Looking Beyond the Algorithm — Operationalizing Data Science
I lead the engineering team at Alpine Data, an enterprise machine learning startup headquartered in San Francisco. We build an enterprise-grade data science platform that provides an end-to-end solution for data scientists, taking data scientists from problem definition through to model operationalization — where models can be seamlessly deployed to scoring engines running across the enterprise.
It’s this operationalization process that I want to discuss today. Data science is now a critical function of every enterprise, and there are significant expectations about the measurable value it should deliver. However, for an enterprise to benefit from the results of the data scientists, there needs to be an efficient mechanism to convey these insights to the broader enterprise in way that ensures that these findings are acted upon and the benefits realized.
While this sounds obvious, this requirement is frequently neglected. Too often the attention of the data science team is just focussed on leveraging ever more sophisticated algorithms and improving model accuracy and there is little thought of how these insights can change behavior across the enterprise.
While this operationalization can take many forms, including direct integration into CRM solutions, there is typically a general requirement to apply these models to real-time sources that are not necessarily integrated with the platform on which the models were trained. For instance, for predictive maintenance trained on a wealth of historical data on a Hadoop cluster, the models need to be applied to the real-time streams being emitted by the monitored machines. Similarly, for medical claims approval, network intrusion detection, or fraud detection, models trained on historical data needs to be applied to streams of incoming data and decisions made. Even in instances that don’t require real-time streaming support, data that needs to be scored on a daily, weekly or even monthly basis often resides on a different data platform than that holding the historical training data.
In many instances this is achieved by language specific exports. Models developed in Python/SciKit-learn can be exported and deployed to python-based scoring engines. Similarly, models created in R can be exported in an R specific format, and imported into R-based scoring engines. While this works, it requires a scoring engine paired with every possible model training environment. That’s fine for R and Python, but what about Spark, MADLib, Flink or TensorFlow? There’s a wide variety of environments used by data scientists to train models, and it’s important to avoid unnecessary proliferation in scoring engine environments.
Ideally, we should leverage a standardized serialization format for our modeling that can be widely shared. This was tried with limited success using PMML. PMML (or the Predictive Model Markup Language), was developed for developed for this purpose, and provides a platform independent way for expressing a wide variety of important machine learning models. And most ML toolkits provide support for exporting PMML models.
So why isn’t the use of PMML more prevalent? There are a number of different arguments that can be made, but I would argue that one of the strongest is that only represents a partial solution. Any scoring flow must not only specify the details of the trained model, but also the entire sequence of transformations that must be applying to the incoming data stream, as illustrated below.
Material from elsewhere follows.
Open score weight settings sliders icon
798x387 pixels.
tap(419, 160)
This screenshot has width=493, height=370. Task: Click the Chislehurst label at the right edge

Most scoring flows don’t simply involve applying the ML model directly to the incoming data to be scored. Rather, significant refinement of the incoming features (e.g. transformation, normalization, combination, and expansion) is required. Basic feature engineering can be encompassed by PMML. However, more often than not, the operations required can not be specified using PMML, and helper code has to be developed and deployed in conjunction with the PMML specification. This introduces the requirement for a Java, Python or C companion script, and eliminates many of the benefits associated with the use of PMML.
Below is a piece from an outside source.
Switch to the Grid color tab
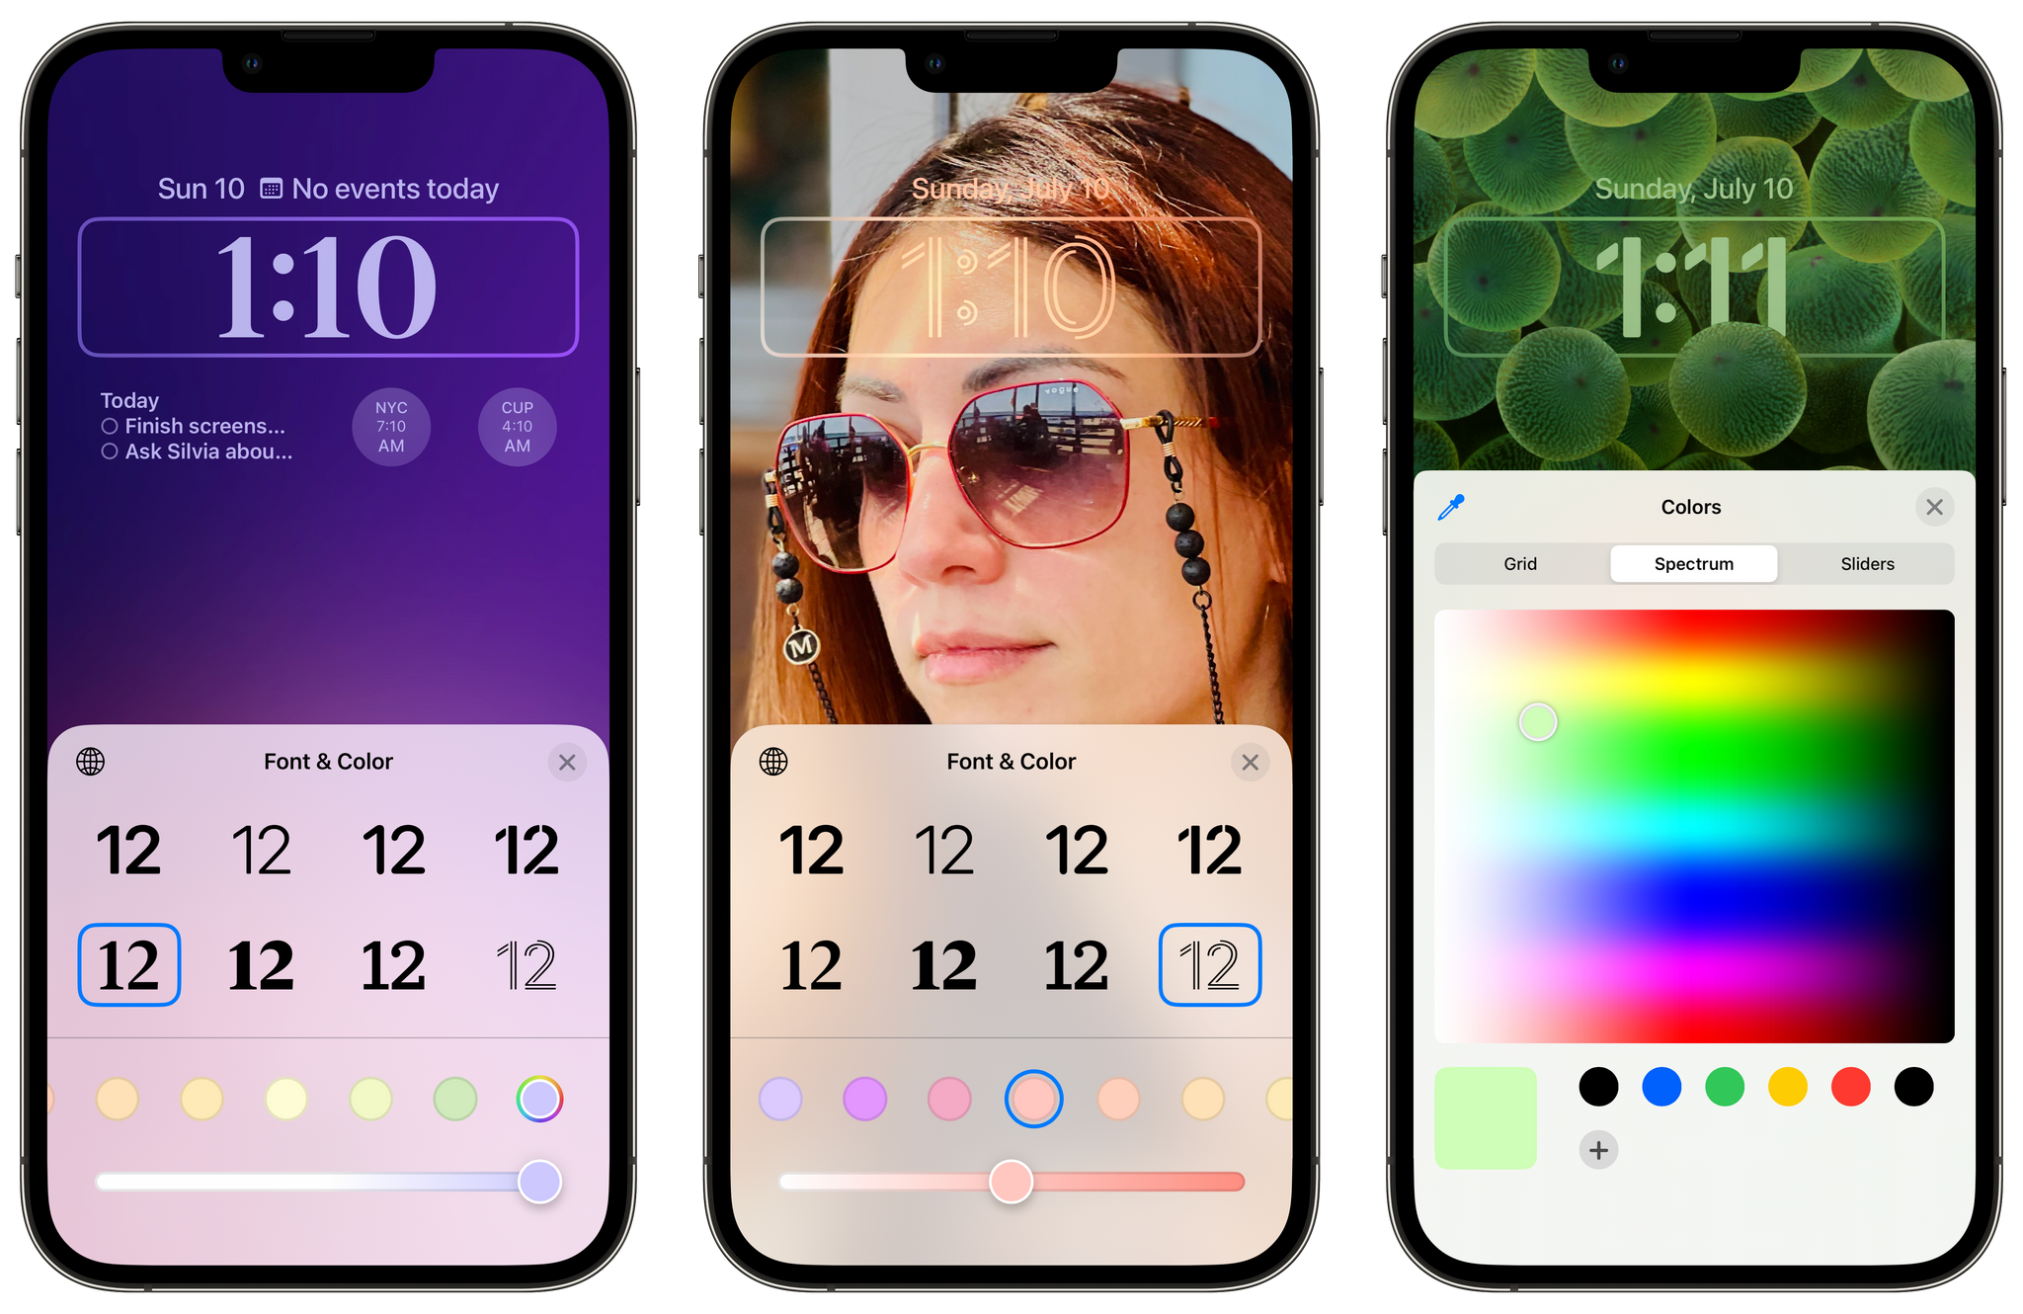This screenshot has width=2023, height=1314. (1518, 562)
Happily, the Data Mining Group has been working to develop a new standard, called PFA (or the portable format for analytics). This standard benefits from the 20 years of experience we have gained with PMML, and ensures that a wide variety of transformation operations can be readily expressed in PFA, allowing the entire end-to-end scoring flow to be encapsulated in a single PFA document.
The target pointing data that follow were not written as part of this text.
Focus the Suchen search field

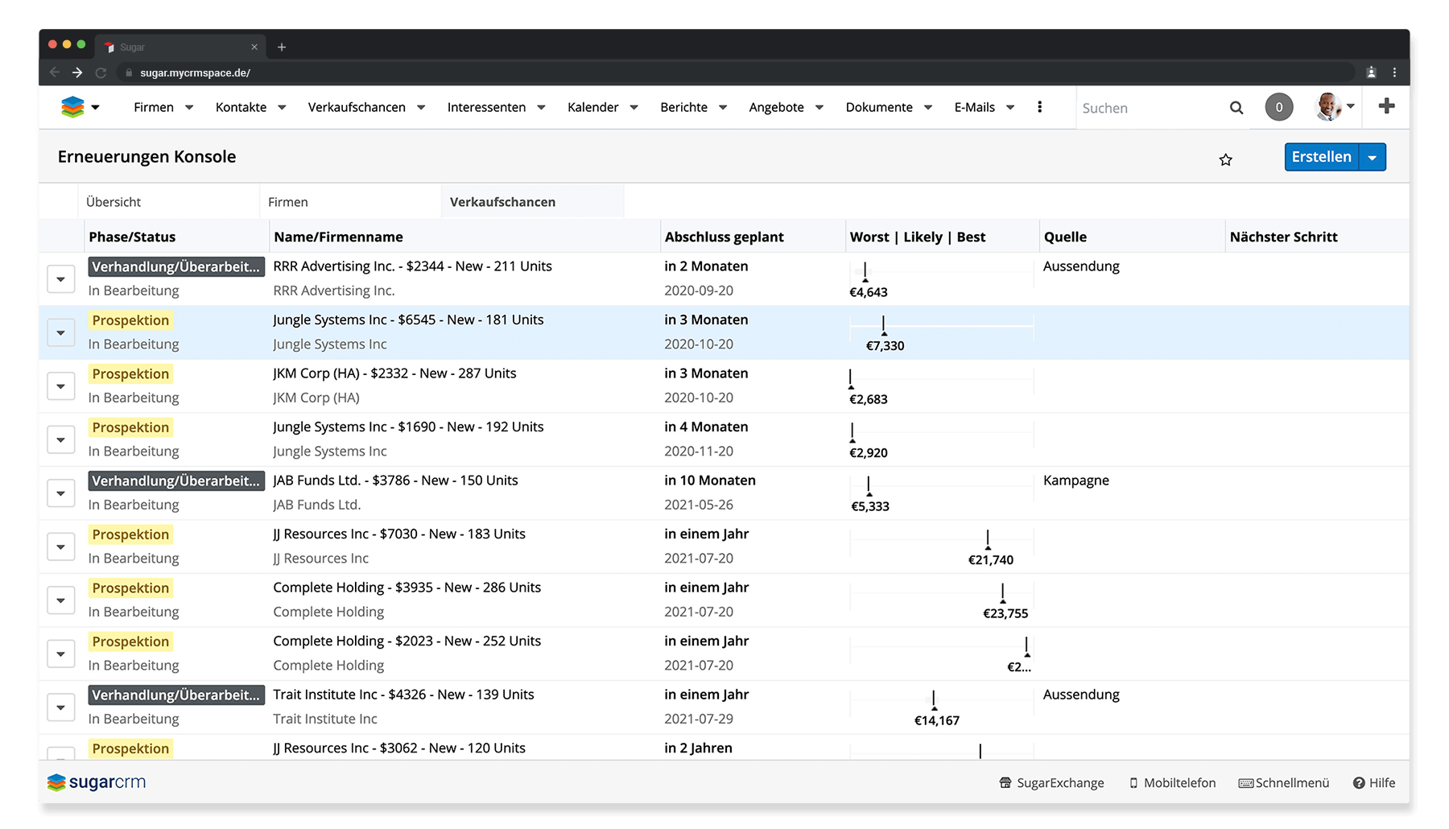[x=1147, y=108]
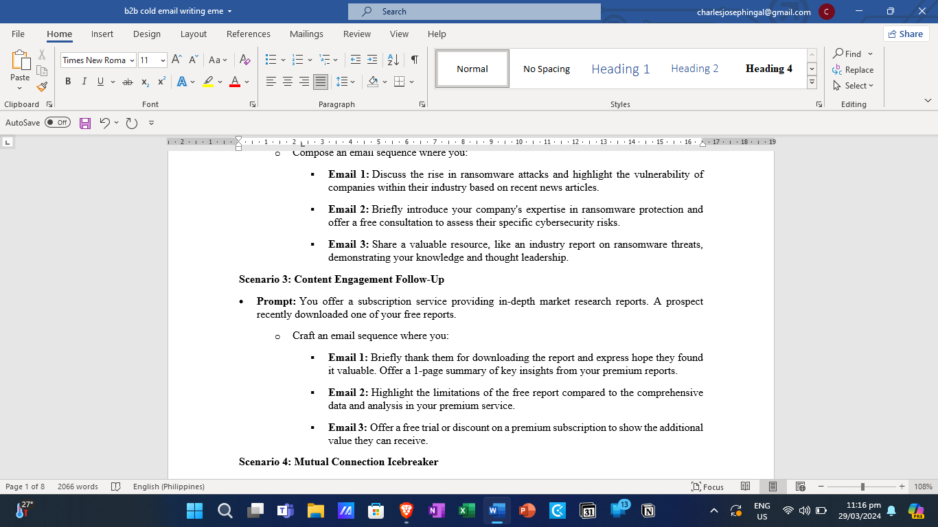Screen dimensions: 938x527
Task: Open the Share button
Action: click(906, 34)
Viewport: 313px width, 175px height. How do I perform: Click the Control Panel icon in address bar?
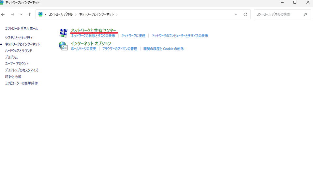(41, 15)
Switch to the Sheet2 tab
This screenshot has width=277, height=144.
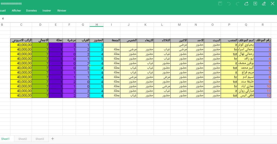[x=23, y=139]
For folks that are interested in more details about PFA, details of the specification can be found here. Additionally, the Open Data Group have kindly provided an Apache licensed complete PFA implementation coded in Java and with Python wrappers, and I would encourage folks to download and experiment with PFA. Finally, a large part of the efforts behind driver broader adoption of PFA is to ensure that the most widely used OSS packages (e.g. scikit-learn or MLlib) provide support for PFA — please let us know if you are interested in getting involved in this effort!
Lawrence Spracklen leads engineering at Alpine Data. He is tasked with the development of Alpine’s advanced analytics platform. Prior to joining Alpine, Lawrence worked at Ayasdi as both VP of Engineering and Chief Architect. Before this, Lawrence spent over a decade working at Sun Microsystems, Nvidia and VMware, where he led teams focused on the intersection of hardware architecture and software performance and scalability. Lawrence holds a Ph.D. in Electronic engineering from the University of Aberdeen, a B.Sc. in Computational Physics from the University of York and has been issued over 50 US patents.